The home’s original owner, Matthew Leibowitz, an advertising graphic artist whose clients included RCA and General Electric, commissioned architect Arthur White to design the bi-level residence.

When Wakefield bought the house, “I had to install a new roof; otherwise, it was in good shape,” he said. Heating and air-conditioning systems had been updated. The kitchen had been renovated, but the two bathrooms still had original gray fixtures. Built-in cabinets throughout the house were unpainted wood with occasional panels of bright colors. The kitchen and entry flagstone were intact, but original carpeting had been replaced with hardwood on the first floor and cork downstairs in what had been Leibowitz’s studio. Wakefield kept the cork and replaced the hardwood with period-appropriate black marmoleum, a kind of linoleum.

He had seen photos of the house when it was first furnished and duplicated the living room arrangement with two Bauhaus-style black leather and chrome chairs, a gray sofa, and a pedestal coffee table. Aqua tulip chairs and a round white table furnish the dining area.
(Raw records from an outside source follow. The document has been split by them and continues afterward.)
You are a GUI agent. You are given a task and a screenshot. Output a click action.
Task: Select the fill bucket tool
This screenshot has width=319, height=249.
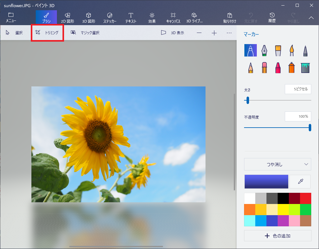(x=305, y=67)
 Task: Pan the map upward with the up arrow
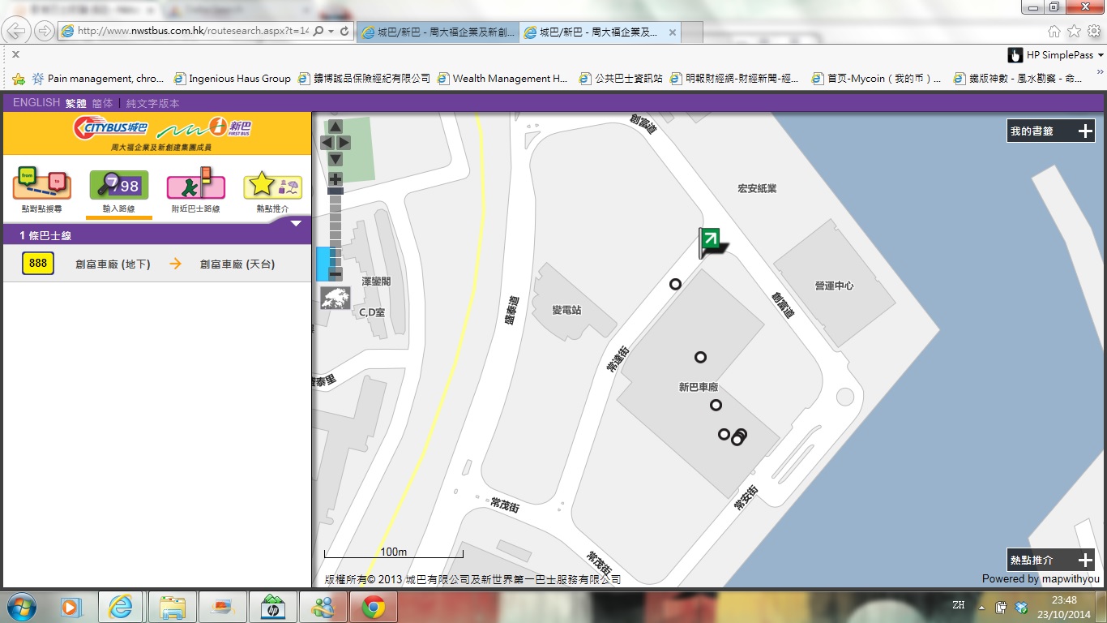(335, 127)
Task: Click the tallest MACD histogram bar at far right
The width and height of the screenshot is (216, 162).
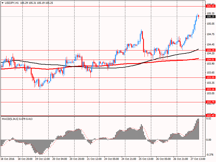Action: click(x=198, y=129)
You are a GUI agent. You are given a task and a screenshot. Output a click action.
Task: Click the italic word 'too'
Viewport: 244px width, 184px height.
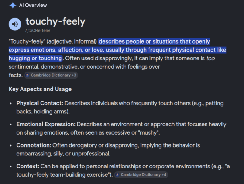pos(211,59)
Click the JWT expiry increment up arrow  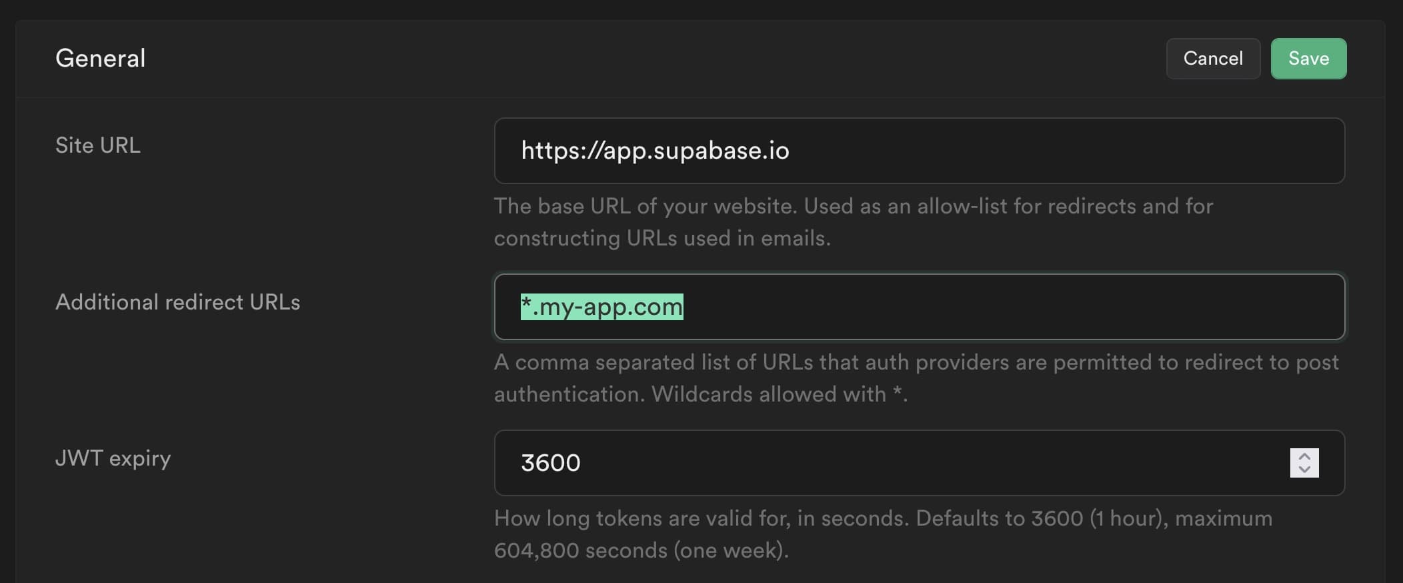1304,456
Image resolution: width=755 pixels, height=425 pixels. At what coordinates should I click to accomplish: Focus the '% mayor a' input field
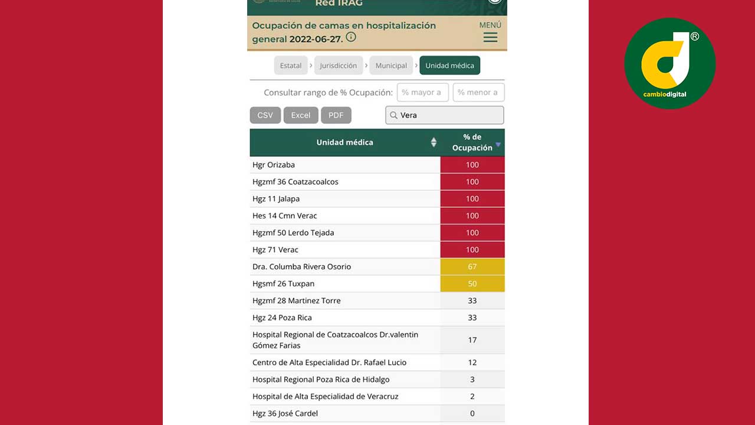[422, 93]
The master bedroom is on the first floor, as well as a room now used as a den, with a divider curtain where Leibowitz’s two daughters slept. Abstract art, including several of Wakefield’s paintings, decorate walls. Where there isn’t glass, the exterior of the house is stone and white-painted cedar. Bright yellow on the garage door and blue and red on the entrance doors were the colors chosen by White.

Though he loves the home’s style, Wakefield prefers English gardens to modern. “They have more variety,” he said. Except for planting big trees, he does his own digging, mulching, mowing, and weeding. He makes lists and knows Latin names of “thousands” of perennials he has planted over the years, continually discarding and replacing what doesn’t work. To expand his knowledge, he has visited gardens in the United States and abroad, and taken horticulture classes at Longwood Gardens in Chester County.

Wakefield, 57, retired from dentistry four years ago after 25 years in practice. He still sells real estate, but is ready for a third career as a landscape designer, creating gardens for others.